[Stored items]
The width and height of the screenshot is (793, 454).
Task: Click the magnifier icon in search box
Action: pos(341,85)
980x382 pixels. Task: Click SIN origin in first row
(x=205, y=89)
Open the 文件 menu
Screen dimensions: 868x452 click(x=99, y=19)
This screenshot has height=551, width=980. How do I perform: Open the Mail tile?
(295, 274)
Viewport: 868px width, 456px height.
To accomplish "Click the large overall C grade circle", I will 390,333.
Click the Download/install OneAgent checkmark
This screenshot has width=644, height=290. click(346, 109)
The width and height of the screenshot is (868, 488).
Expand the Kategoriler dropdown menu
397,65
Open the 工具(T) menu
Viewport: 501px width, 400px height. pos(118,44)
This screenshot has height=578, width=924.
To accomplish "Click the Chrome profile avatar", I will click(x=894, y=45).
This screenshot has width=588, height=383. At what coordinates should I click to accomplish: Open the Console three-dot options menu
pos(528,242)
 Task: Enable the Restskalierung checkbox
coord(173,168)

--

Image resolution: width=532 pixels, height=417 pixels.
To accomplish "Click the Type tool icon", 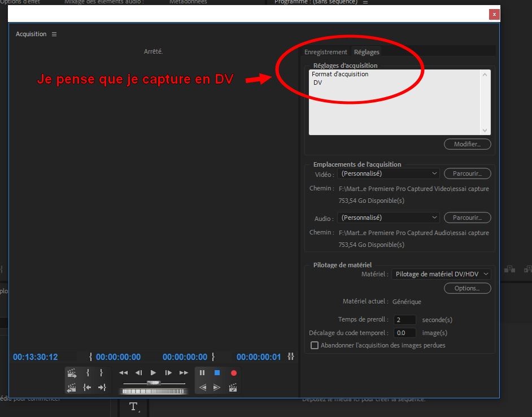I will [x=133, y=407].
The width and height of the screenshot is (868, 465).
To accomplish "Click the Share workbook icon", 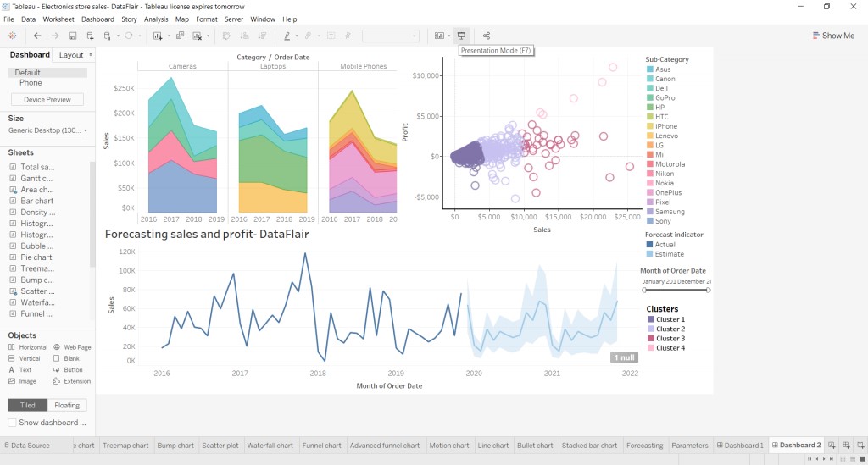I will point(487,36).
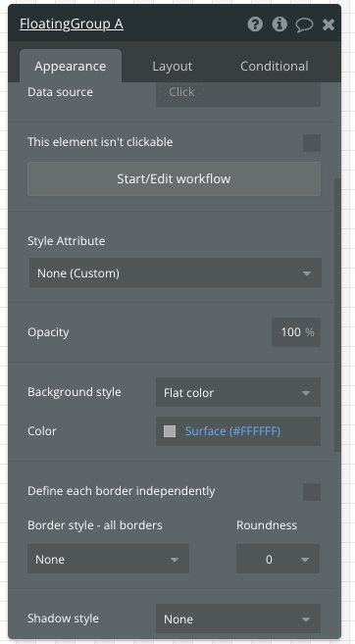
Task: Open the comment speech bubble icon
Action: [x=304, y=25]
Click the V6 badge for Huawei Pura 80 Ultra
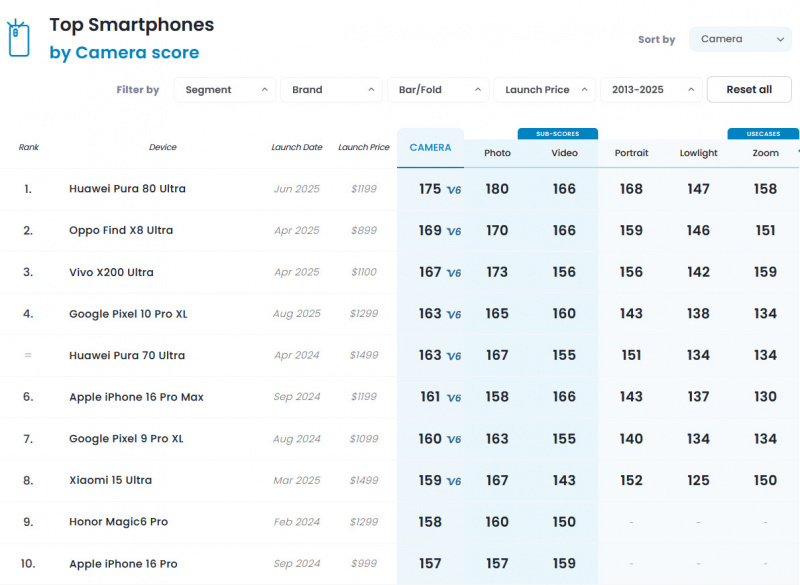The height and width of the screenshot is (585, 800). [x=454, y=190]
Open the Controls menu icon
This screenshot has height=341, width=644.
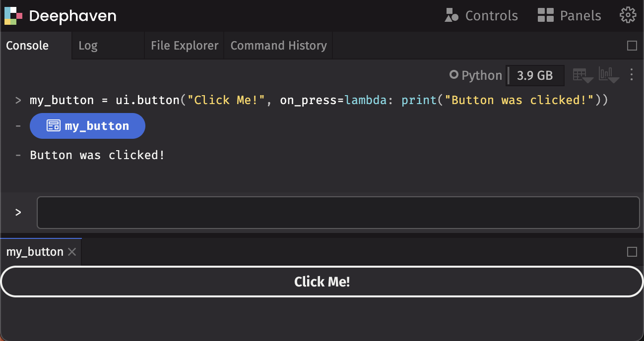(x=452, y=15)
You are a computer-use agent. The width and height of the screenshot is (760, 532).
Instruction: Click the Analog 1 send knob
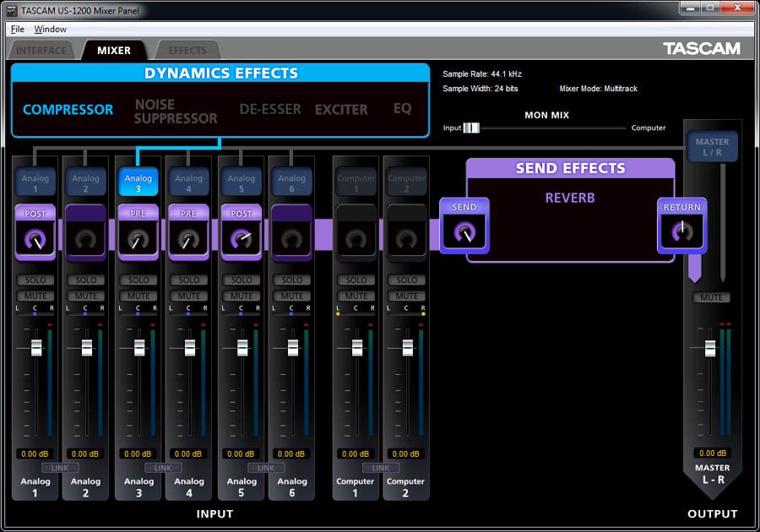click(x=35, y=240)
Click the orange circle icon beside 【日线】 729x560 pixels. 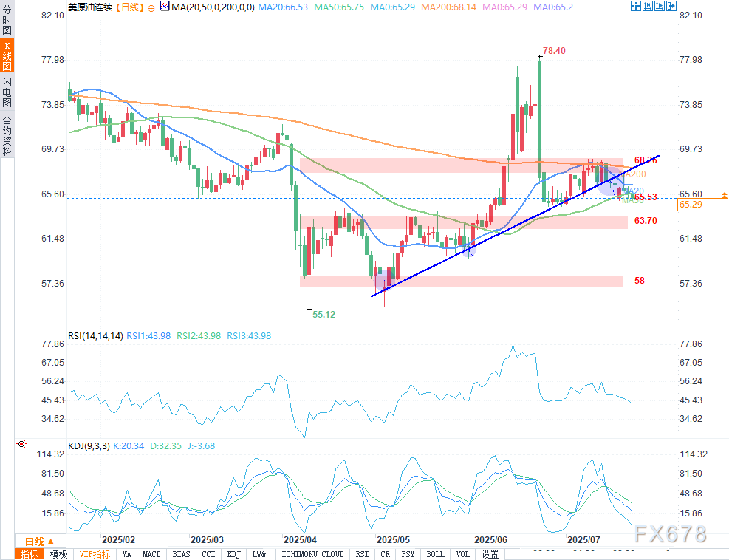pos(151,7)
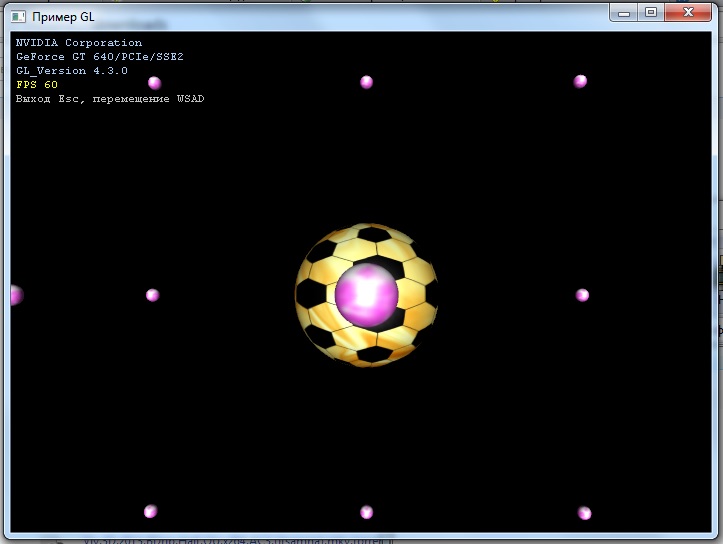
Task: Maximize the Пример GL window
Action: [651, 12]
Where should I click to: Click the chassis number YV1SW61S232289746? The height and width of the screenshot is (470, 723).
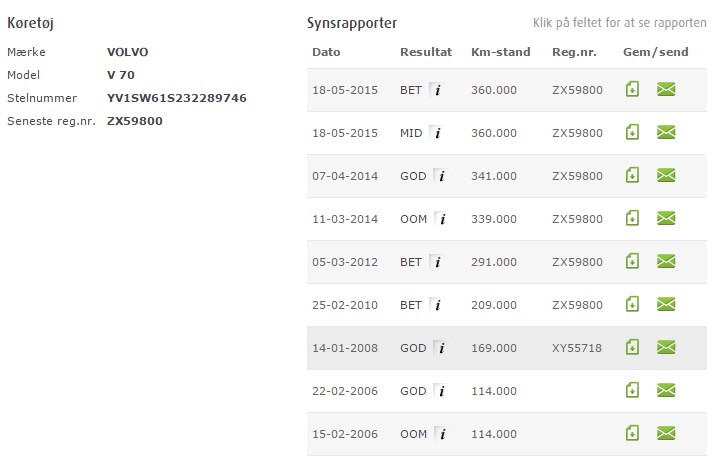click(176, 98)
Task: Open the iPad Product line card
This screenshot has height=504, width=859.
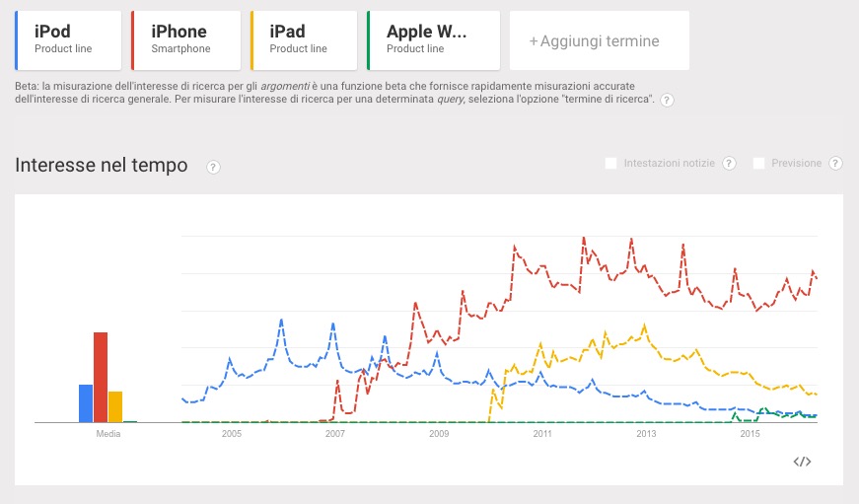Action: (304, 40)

▶ **WORK REQUEST**
Leave out every line above except those from the line with "980x382 pixels. Task: Click" up to and including the line with "Viewport: 868px width, 456px height.", and copy those exactly.

▶ **ANSWER BELOW**
980x382 pixels. Task: Click SIN origin in first row
(x=205, y=89)
Open the 文件 menu
Screen dimensions: 868x452 click(x=99, y=19)
This screenshot has height=551, width=980. How do I perform: Open the Mail tile?
(295, 274)
Viewport: 868px width, 456px height.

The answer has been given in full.